Can women who had anorexia in the past still get pregnant?
It depends. When a woman has “active anorexia,” meaning she currently has anorexia, she does not get her period and usually does not ovulate. This makes it hard to get pregnant. Women who have recovered from anorexia and are at a healthy weight have a better chance of getting pregnant. If you’re having a hard time getting pregnant, see your doctor.
Can anorexia hurt a baby when the mother is pregnant?
Yes. Women who have anorexia while they are pregnant are more likely to lose the baby. If a woman with anorexia doesn’t lose the baby, she is more likely to have the baby early, deliver by C-section, deliver a baby with a lower birthweight, and have depression after the baby is born.
What should I do if I think someone I know has anorexia?
If someone you know is showing signs of anorexia, you may be able to help.
1. Set a time to talk. Set aside a time to talk privately with your friend. Make sure you talk in a quiet place where you won’t be distracted.
2. Tell your friend about your concerns. Be honest. Tell your friend about your worries about her or his not eating or over exercising. Tell your friend you are concerned and that you think these things may be a sign of a problem that needs professional help.

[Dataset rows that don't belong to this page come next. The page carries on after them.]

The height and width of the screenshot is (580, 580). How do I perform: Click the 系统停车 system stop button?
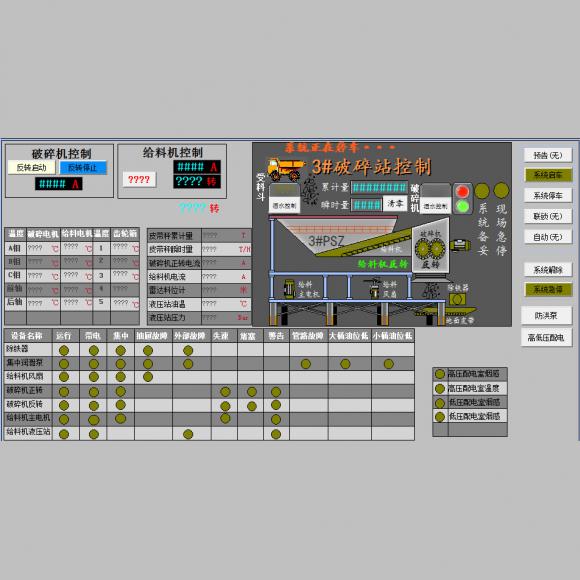[x=548, y=196]
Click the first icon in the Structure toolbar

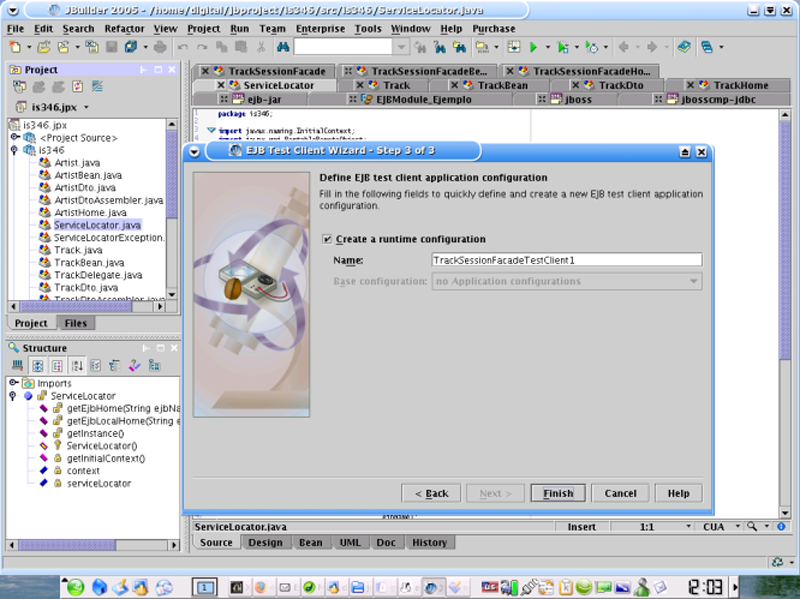coord(17,365)
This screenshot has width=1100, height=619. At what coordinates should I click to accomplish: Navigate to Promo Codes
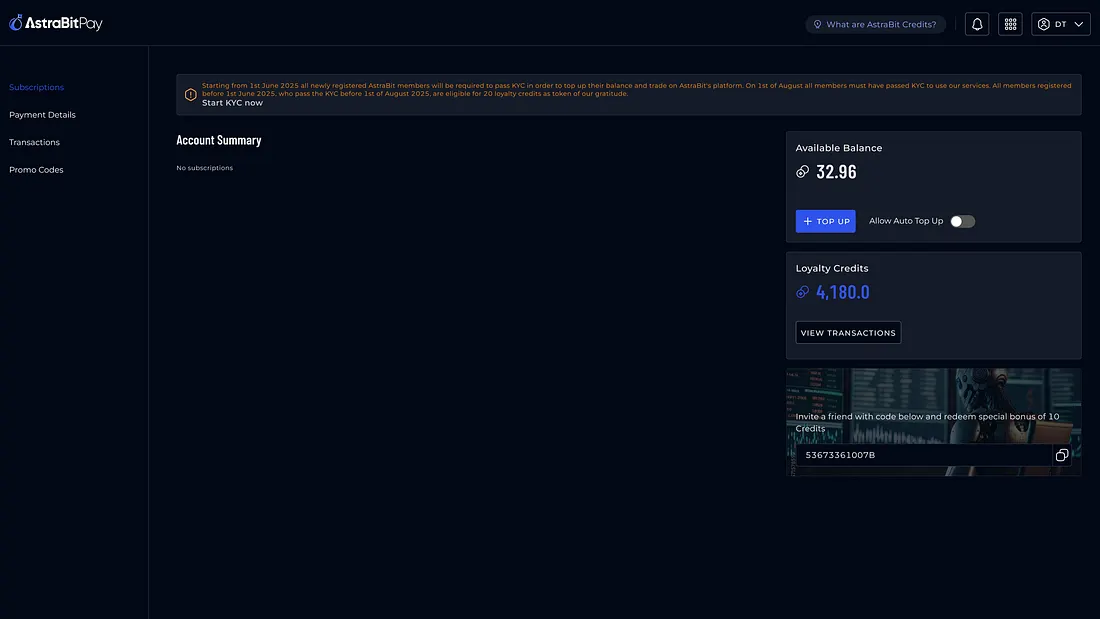(36, 170)
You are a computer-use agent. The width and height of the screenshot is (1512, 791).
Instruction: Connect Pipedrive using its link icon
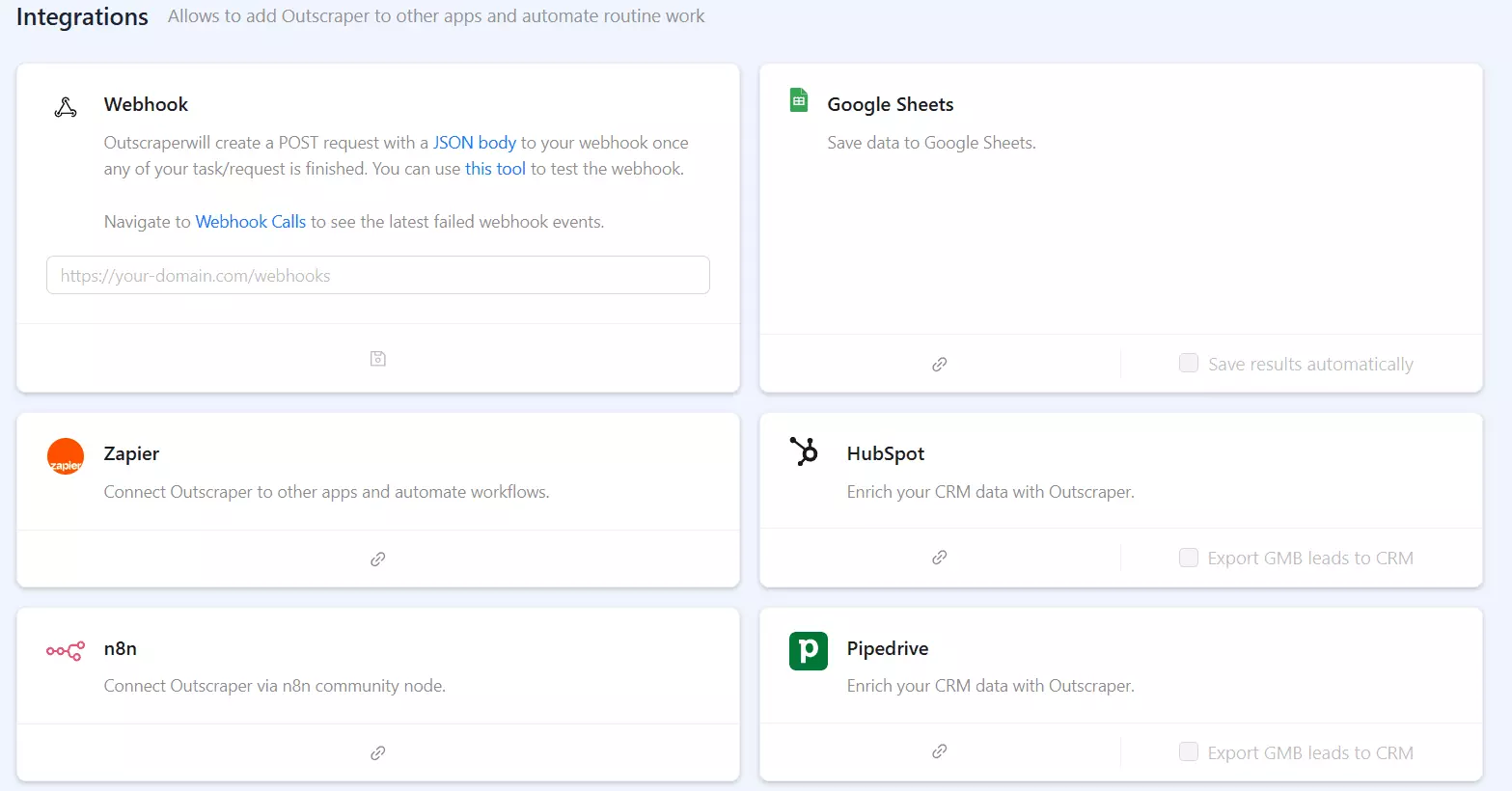pos(939,751)
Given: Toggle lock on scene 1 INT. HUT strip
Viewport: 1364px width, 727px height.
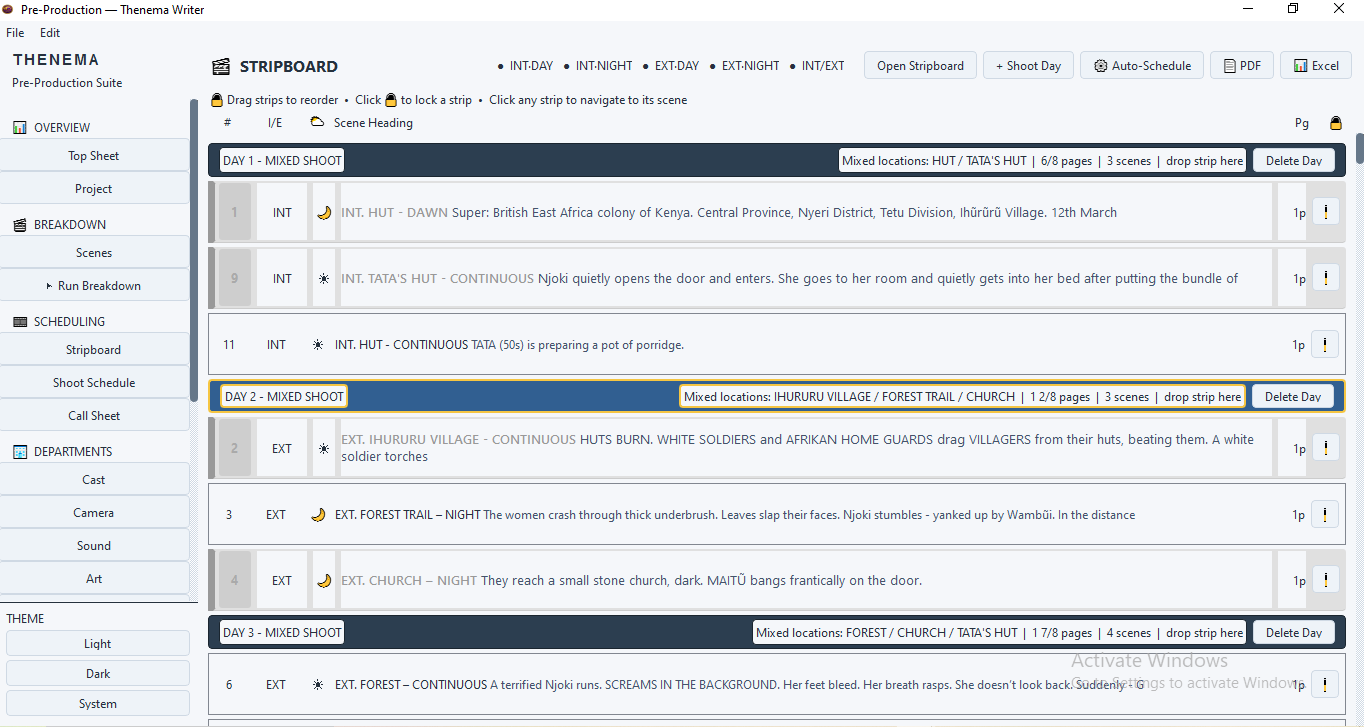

3. Ask your friend to talk to a professional. Your friend can talk to a counselor or doctor who knows about eating issues. Offer to help your friend find a counselor or doctor and make an appointment, and offer to go with her or him to the appointment.
4. Avoid conflicts. If your friend won’t admit that she or he has a problem, don’t push. Be sure to tell your friend you are always there to listen if she or he wants to talk.
5. Don’t place shame, blame, or guilt on your friend. Don’t say, “You just need to eat.” Instead, say things like, “I’m concerned about you because you won’t eat breakfast or lunch.” Or, “It makes me afraid to hear you throwing up.”
6. Don’t give simple solutions. Don’t say, "If you'd just stop, then things would be fine!"
7. Let your friend know that you will always be there no matter what.